El posible papel de la cafeína
Los resultados del estudio sugieren que la cafeína podría desempeñar un papel en este posible efecto protector. De hecho, los investigadores no observaron la misma relación entre el consumo de café descafeinado y el riesgo de demencia. Esta diferencia sugiere que ciertos compuestos presentes en el café con cafeína, en particular la cafeína, podrían influir en la salud cerebral.
Se sabe que la cafeína actúa sobre el sistema nervioso central y bloquea ciertos receptores implicados en los procesos de envejecimiento cerebral. Sin embargo, los investigadores señalan que aún no se han dilucidado los mecanismos exactos.
Se observaron efectos similares con el té.
El estudio también analizó el consumo de té. Los investigadores hallaron una asociación similar entre el consumo moderado de té y un menor riesgo de demencia.

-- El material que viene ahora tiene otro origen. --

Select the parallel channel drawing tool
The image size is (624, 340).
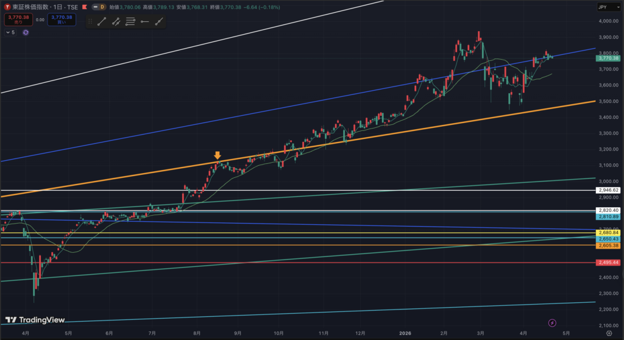pyautogui.click(x=116, y=21)
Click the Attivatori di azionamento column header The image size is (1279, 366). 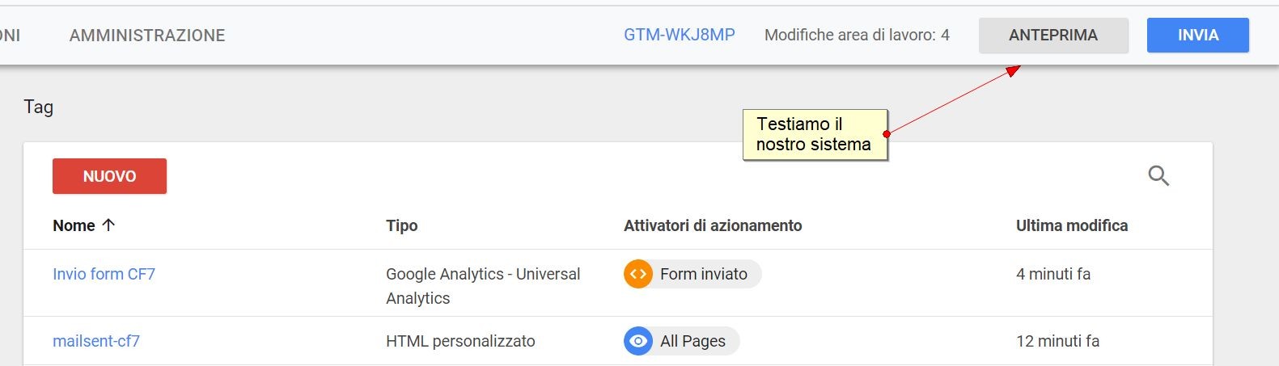point(712,225)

En concreto, los resultados indican que las personas que bebían entre una y dos tazas de té al día experimentaron un deterioro cognitivo ligeramente más lento que quienes no lo hacían. Estas observaciones sugieren que ciertas sustancias presentes en estas bebidas, como la cafeína o algunos antioxidantes, podrían ayudar a proteger la función cerebral.
Una asociación, no una prueba de causalidad.

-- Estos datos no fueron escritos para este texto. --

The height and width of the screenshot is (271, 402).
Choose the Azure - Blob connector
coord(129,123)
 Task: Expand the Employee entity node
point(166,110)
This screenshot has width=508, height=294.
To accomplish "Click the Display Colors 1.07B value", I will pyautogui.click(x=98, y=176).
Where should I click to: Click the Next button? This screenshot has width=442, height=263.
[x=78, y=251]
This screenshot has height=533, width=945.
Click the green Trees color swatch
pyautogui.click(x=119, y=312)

A pesar de estos resultados alentadores, los investigadores enfatizan que su estudio muestra una asociación estadística, no una relación de causa y efecto. Otros factores también podrían influir en los resultados observados. Por ejemplo, las personas que consumen café pueden tener diferentes hábitos de vida, como una dieta específica, un mayor nivel de actividad física o un mejor acceso a la atención médica. Por lo tanto, los científicos reiteran que el café no debe considerarse la única solución para prevenir la demencia.
El papel del estilo de vida en la salud cognitiva
Numerosos estudios demuestran que la salud cerebral depende de varios factores combinados. Una dieta equilibrada, la actividad física regular, la estimulación intelectual y el control de los factores de riesgo cardiovascular desempeñan un papel importante en la prevención del deterioro cognitivo.
Por lo tanto, el consumo moderado de café podría formar parte de un conjunto más amplio de hábitos beneficiosos para la salud cerebral. Para los investigadores, estos resultados abren interesantes vías para comprender mejor la relación entre ciertas bebidas de consumo habitual y el envejecimiento cerebral.